[RECORDS FOR PROCESSING — start]
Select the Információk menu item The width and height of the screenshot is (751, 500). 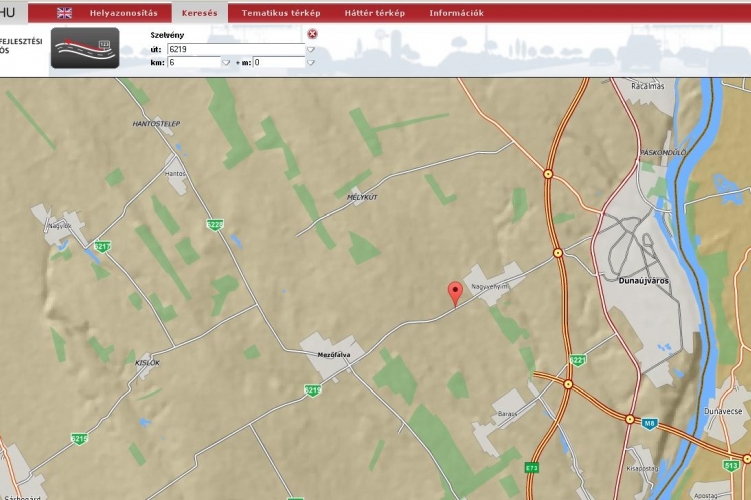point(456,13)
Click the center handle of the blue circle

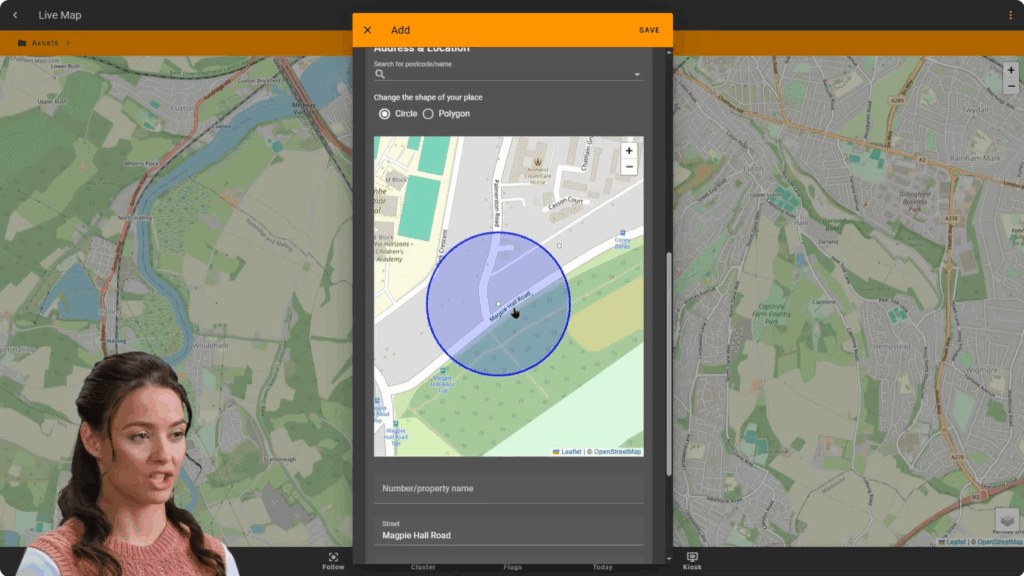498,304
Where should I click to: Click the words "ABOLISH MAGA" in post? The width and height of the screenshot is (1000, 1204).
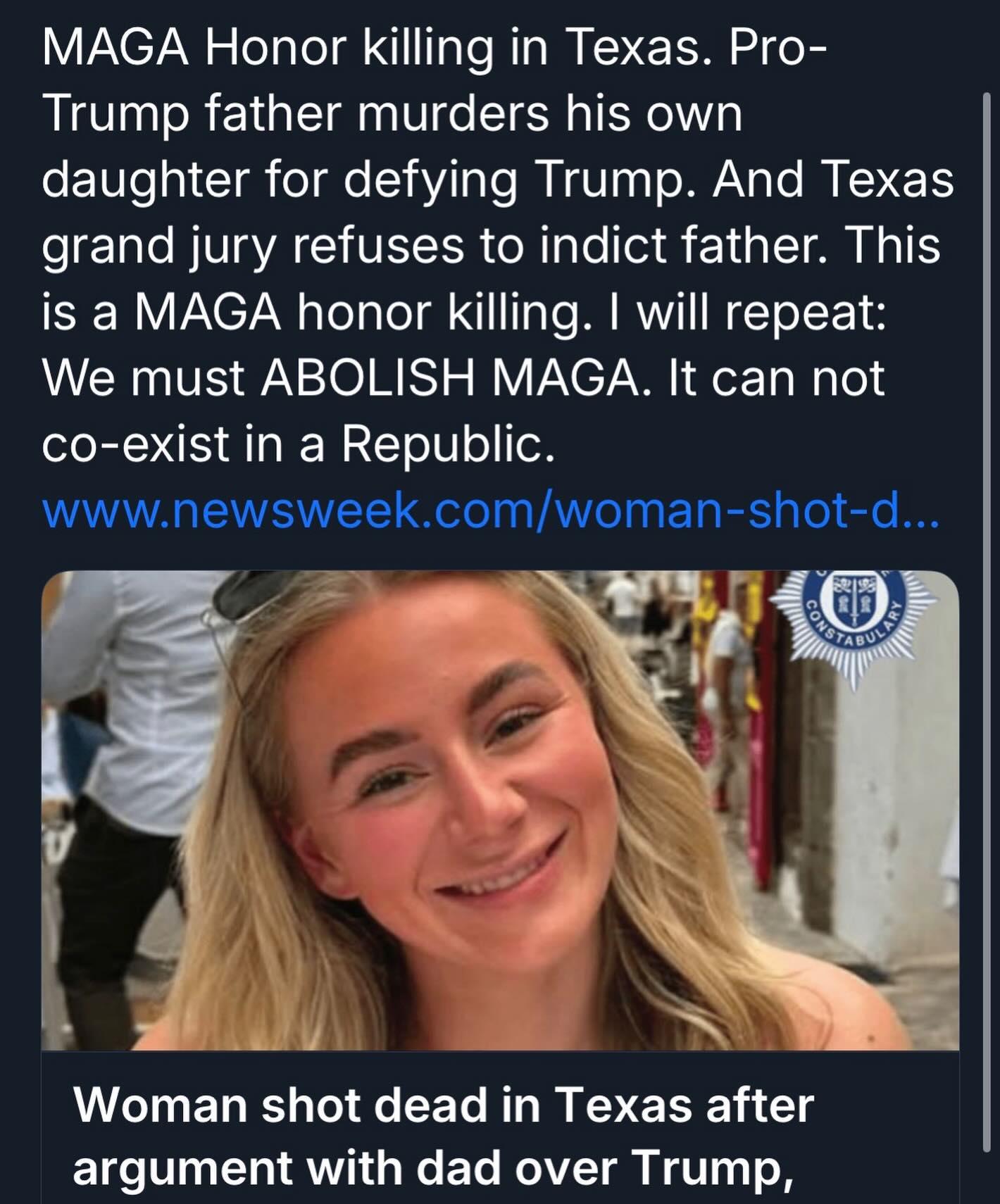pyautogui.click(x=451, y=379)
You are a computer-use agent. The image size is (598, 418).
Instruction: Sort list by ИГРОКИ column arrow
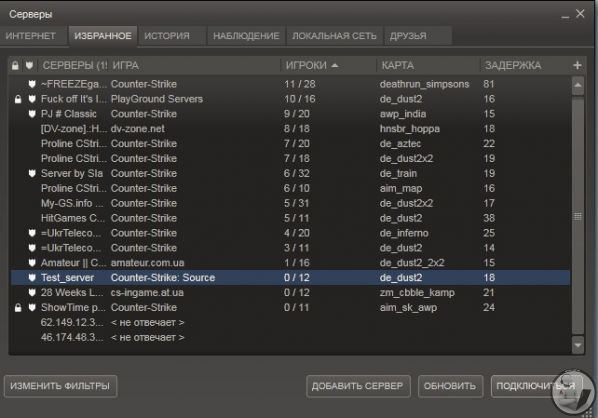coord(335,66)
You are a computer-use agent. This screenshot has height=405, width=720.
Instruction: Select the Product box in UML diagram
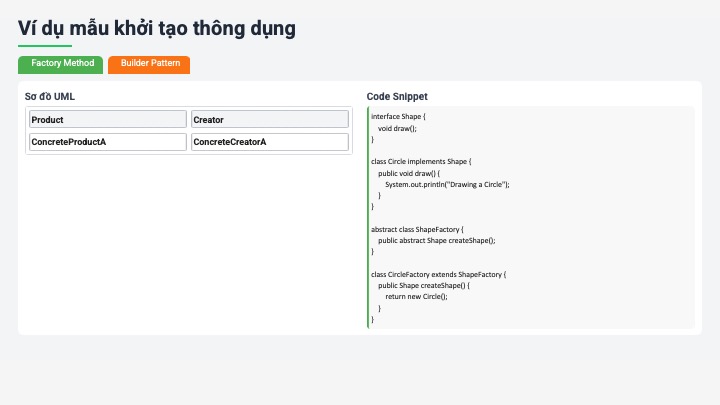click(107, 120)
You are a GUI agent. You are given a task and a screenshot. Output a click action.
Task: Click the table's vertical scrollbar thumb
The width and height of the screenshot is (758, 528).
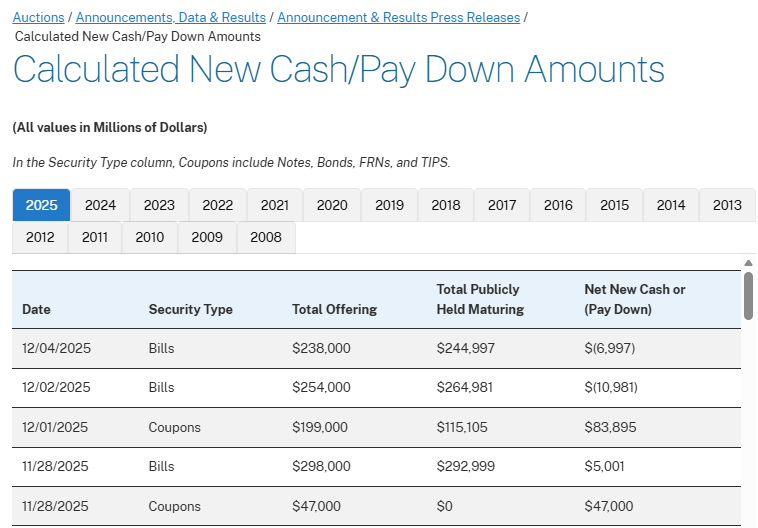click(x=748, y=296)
[RECORDS FOR PROCESSING — finish]
EXERCISE GOAL – The lines sought are those in the data above that include the string "agent"; copy each one.

EXPECTED OUTPUT –
You are a computer-use agent. The image size is (598, 418).
You are a computer-use agent. This screenshot has height=405, width=720.
You are a GUI agent. You are given a task and a screenshot. Output a click action.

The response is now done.